Written by 7:43 pm Opinions

Are We as Involved as We Think We Are?

Pakistan flood damage


“Most of all, I love that Connecticut College students want to get involved with everything that is offered to them.”

Sometimes I wonder if this statement, the last line of my “Why Conn Coll?” essay, is what really got me in here. The admissions office seems to pride itself so much on students’ involvement, especially in international affairs. As the website proclaims, “Going to Connecticut College means going global.”

I loved the idea of SATA, CISLA and multiple other internationally-minded opportunities I read about. All year, new e-mails and letters poured in about the huge percentage of students that studied abroad, joined centers or created their own “global” majors. Honestly, most of the time when family and friends asked me why I wanted to come to Conn, I would cite one or more of these programs.

Needless to say, I arrived with high hopes of stepping into a world where everyone I knew would read the New York Times and donate all their spare change to causes halfway across the globe. Imagine my surprise when, three days after stepping foot on campus, I walked up the front steps to Cro and found myself staring at a table with a sign that read “2,000 people already died. 20,000 more partially or completely displaced. PAKISTANIS NEED OUR HELP.” The table was completely deserted.

The Connecticut College Students for Pakistan movement is the brainchild of Conn alumnus Nayan Bokherel (class of 2010), an international student from Nepal. Over the summer, he recruited two other Conn students, Munib Khan ’13 and Ali Agha ’12, to sell t-shirts and solicit donations.

The Pakistan aid movement is not affiliated with any on-campus clubs and is not registered or recognized as an official college organization. However, the “club” has verbal approval from both SGA and SAC. Khan says, “I don’t see the point of taking the initiative for such a limited effort.”

“We only have 100 shirts left,” he points out. “If we talked to them now they would be gone in a day. Why bother?”

Currently, Khan and Agha estimate that they spend about six to seven hours every week manning the table. They have recruited around fifteen other friends as well, who cover whatever shifts they can. They guess that they can raise around $2,000 by the end of Harvestfest.

In the grand scheme of things, though, is this really enough? Does $2,000 and a few hundred shirts really give us the right to claim that we are “globally minded”? When I first started doing research on the effort, not one of the students I spoke with was aware that anyone at Conn was involved in aiding Pakistan.

Where were my New York Times-obsessed classmates that only a few weeks ago I was dying to meet? Where was Conn hiding all of the selfless international volunteers who couldn’t wait to graduate and join the Peace Corps? Where were all of these “globally minded” students?

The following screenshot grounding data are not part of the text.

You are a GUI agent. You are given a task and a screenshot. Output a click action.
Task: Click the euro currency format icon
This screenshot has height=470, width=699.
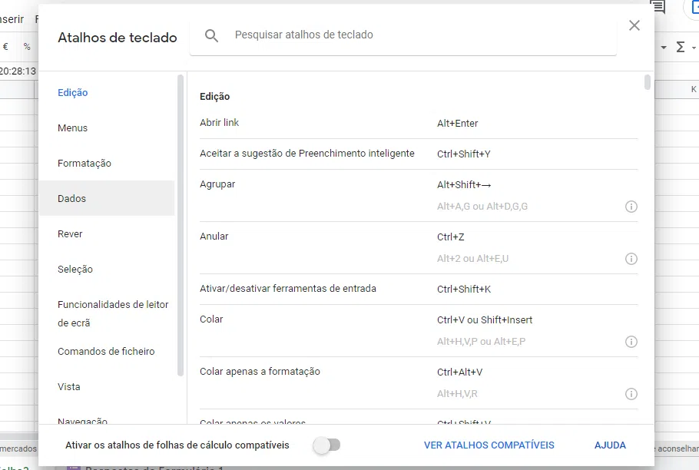coord(5,46)
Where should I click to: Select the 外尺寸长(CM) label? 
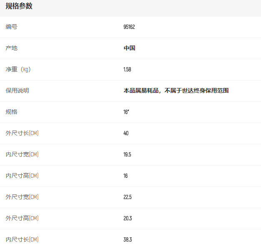22,133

This sentiment was only intensified when I began to hear about the lack of participation in a campus-wide “Hope for Haiti” effort last spring. A comment on a similarly themed April 2010 article in the College Voice blamed “disorganizion, confusion about the charity, bad communication,” and implored the administration to “let the students plan events next time.”

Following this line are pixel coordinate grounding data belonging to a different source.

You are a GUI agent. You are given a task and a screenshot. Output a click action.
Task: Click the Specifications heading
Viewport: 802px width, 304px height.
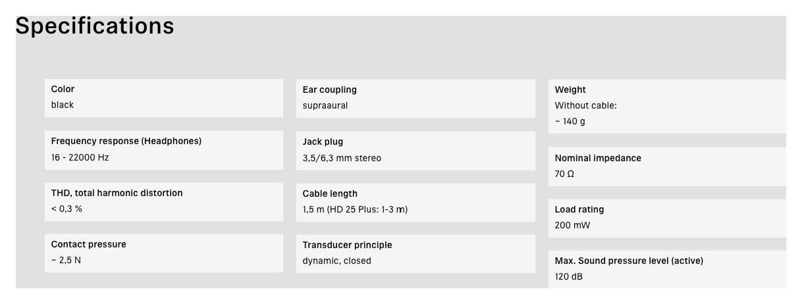click(95, 26)
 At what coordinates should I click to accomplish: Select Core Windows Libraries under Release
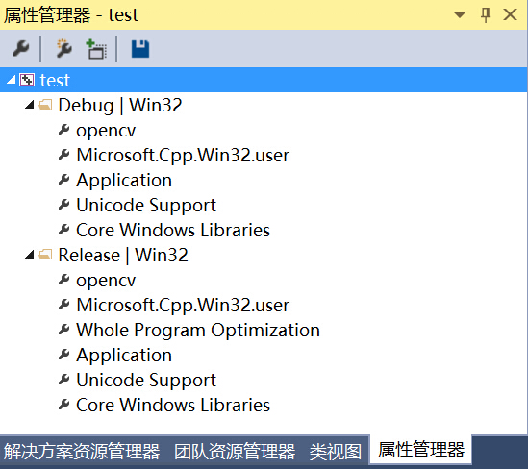(x=173, y=405)
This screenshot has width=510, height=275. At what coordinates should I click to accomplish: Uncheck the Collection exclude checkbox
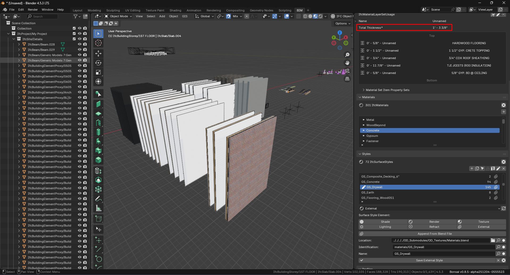(x=74, y=28)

Yet here we are with a disaster, as Khan describes it, “the size of Hurricane Katrina and the 2005 Pakistan earthquake combined,” and barely fifteen students are taking action to help the twenty million displaced Pakistanis.

Sure, this apathy could be blamed on poor publicity. In fact, as Peter Herron ’14 points out, “the entire situation in Pakistan right now has been grossly ignored by most media sources.” If we’re so globally minded, then shouldn’t we be – forgive the narcissism – different than “most people”?

Who should be taking initiative for this, then? Should it be the administration, the ones who advertise our “global mindset” to anyone who will listen? Should it be those students who chose to publicly whine about how the administration didn’t do a good enough job with the last school-wide effort? Or should it be pre-existing human rights groups on campus, who apparently have the most passion about issues like these?

Just last week, a proposal to fiscally connect all of the environmental organizations on campus was passed by SGA. This will, in effect, make it much easier for the groups to come together and run multi-faceted events that would unite the green movement rather than divide it into too many specialized segments. Why couldn’t all of the human rights organizations on campus form something similar to this?

Human Rights Now and COAST (Coalition Against Slavery and Human Trafficking) stand among others as some of the campus’s many human rights organizations. Their commitment to education and awareness on campus leaves little to be desired. Yet there is not one humanitarian aid group to be found, letting huge crises like these simply slip through the cracks.

I am not going to claim to know everything about the inner workings of this school yet. I do love it here, and every day I look around me and see amazing things happening. The massive efforts by the OVCS program and the resulting influx of volunteers still impress me, and prove that we can still comprehend a world outside of Harris. However, for some reason, we are still a few steps behind in the global humanitarian sphere.

True, I’m only a freshman. So, as many people are probably thinking: what do I know? Really, I’ve just finished unpacking. Still, I’ve lived in a bubble before, and I’m not ready to walk into another one. I only hope that by the time I roll up my last suitcase and hide it away under my bed, Conn can prove itself to be just as aware and involved as we claim to be, if not more.

Let’s start by heading over to Cro and buying one of those t-shirts.